Sleep : the architect of memory
2/18/08


Richard Morris, neuroscientist at the University of Edimburgh, has recently put forth a third model: the "scheme theory". Morris starts with the observation that it is very difficult for the brain to consolidate certain kinds of information which it is not ready to acquire. Let us take the example of an economist attending a lecture given by an astrophysicist. The economist will eventually understand the speaker's talk without having been briefed beforehand, but will retain hardly anything the minute he leaves the lecture hall. He will have retained even less the following day. On the other hand, Richard Morris continues, a specialist in the field will encode any new information directly in the cortex without going through the hippocampus.
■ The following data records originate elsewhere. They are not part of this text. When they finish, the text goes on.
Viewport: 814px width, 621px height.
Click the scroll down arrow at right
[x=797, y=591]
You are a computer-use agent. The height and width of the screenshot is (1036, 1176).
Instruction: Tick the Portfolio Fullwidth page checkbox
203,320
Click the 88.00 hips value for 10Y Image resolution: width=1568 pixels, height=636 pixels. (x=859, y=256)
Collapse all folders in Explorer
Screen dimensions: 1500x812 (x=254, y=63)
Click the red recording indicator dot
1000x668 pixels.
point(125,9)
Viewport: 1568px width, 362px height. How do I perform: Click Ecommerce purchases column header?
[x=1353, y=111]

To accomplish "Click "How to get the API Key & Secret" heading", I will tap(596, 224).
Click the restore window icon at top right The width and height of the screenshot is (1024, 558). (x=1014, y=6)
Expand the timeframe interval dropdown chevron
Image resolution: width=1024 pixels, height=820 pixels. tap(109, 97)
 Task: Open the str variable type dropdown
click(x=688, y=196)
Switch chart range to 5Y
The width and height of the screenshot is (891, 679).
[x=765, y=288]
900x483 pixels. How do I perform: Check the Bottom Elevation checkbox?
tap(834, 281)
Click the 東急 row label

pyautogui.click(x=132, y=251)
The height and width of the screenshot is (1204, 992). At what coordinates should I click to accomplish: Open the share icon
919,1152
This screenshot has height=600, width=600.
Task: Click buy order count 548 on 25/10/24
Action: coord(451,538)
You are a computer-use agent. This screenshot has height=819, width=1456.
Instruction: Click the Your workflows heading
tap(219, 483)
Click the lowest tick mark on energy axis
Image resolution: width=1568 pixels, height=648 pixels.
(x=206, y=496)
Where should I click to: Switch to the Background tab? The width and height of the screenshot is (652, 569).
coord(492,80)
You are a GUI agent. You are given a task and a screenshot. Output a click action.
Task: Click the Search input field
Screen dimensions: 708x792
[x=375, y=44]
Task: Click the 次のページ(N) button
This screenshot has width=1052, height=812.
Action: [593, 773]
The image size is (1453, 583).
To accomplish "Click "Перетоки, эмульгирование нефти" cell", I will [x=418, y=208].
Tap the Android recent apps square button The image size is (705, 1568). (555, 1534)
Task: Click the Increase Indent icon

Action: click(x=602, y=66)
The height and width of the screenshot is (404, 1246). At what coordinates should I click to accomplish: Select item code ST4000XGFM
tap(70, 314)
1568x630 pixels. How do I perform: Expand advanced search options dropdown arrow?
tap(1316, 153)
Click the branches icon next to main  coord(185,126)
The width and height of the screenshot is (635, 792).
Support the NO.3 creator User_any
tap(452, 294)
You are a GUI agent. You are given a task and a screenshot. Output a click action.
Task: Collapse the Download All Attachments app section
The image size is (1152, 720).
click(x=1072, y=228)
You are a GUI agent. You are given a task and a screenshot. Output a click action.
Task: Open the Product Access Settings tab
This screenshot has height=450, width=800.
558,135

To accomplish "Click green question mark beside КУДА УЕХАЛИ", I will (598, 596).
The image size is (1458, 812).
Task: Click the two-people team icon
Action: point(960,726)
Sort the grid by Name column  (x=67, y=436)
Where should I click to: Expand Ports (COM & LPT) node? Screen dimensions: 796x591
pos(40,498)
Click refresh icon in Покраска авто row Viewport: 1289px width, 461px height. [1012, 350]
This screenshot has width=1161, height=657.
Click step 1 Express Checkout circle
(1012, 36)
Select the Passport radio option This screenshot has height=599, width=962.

In other words, there might be prior mnesic traces present in the cortex of the expert which could be slightly modified in order to make allowance for the new element. The hippocampo-cortical system would only come into play when the information is new and thus foreign to the mental structure of the individual. In this case, memory consolidation would take place in accordance with the classic theory.

The Passing of the Baton

Neuroscientists at the University of Liège CRC have based their research on the classic theory, which continues to have the most proponents today. They hypothesize that the hippocampus and thus the cortexes where the different constituents of a declarative memory are encoded are spontaneously reactivated, preferentially during sleep, resulting in the long-term reorganization of the mnesic trace in the cortical systems.

For their experimental work, Pierre Maquet and his team made up two groups of volunteers who were asked to memorize ninety pairs of easy-to-visualize words. Each pair of words belonged to the same lexical field, e.g. "tractor" and "steering wheel" but there was no obvious link between them as in "dog" or "cat" for instance. The two volunteer groups differed in that those in the second group were deprived of sleep during the night following the memorization of the words.

Cyclotron 1The volunteers' cerebral responses were measured by functional Magnetic Resonance Imagery (fMRI) during the training (encoding) phase and several times thereafter. As free verbal recall (of words) is impossible in the scanner - the simple fact of articulating a word makes the brain move and drastically distorts the image - the researchers presented the subjects with one word of each pair and asked them to press a button when they remembered the corresponding second term. To ensure that the experiment was valid, the subjects were asked to redo the free recall test once the scan was completed to verify whether the words they had indicated they remembered were indeed correct.